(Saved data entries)
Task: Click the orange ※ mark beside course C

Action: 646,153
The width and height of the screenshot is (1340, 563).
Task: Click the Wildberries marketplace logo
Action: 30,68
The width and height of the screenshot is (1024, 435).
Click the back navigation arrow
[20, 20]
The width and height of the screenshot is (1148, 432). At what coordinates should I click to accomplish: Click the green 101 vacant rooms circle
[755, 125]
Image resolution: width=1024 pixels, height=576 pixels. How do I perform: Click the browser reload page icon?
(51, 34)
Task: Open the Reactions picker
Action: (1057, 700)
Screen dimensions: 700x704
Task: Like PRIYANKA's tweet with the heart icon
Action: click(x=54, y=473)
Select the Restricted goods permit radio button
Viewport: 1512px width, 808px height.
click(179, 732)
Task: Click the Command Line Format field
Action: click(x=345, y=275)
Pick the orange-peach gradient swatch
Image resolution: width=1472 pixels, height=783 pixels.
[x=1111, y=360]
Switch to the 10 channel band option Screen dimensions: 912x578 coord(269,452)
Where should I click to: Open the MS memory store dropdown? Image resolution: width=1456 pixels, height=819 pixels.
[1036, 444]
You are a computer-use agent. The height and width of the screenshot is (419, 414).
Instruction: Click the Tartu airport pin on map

● **Exercise**: Write out exactly the lines from the one with "Where should I" through the end of the records above, both ends included, and leave out all other lines.

● **Task output**:
Where should I click to: Open the MS memory store dropdown? Image resolution: width=1456 pixels, height=819 pixels.
[1036, 444]
You are a computer-use agent. The height and width of the screenshot is (419, 414).
Instruction: Click the Tartu airport pin on map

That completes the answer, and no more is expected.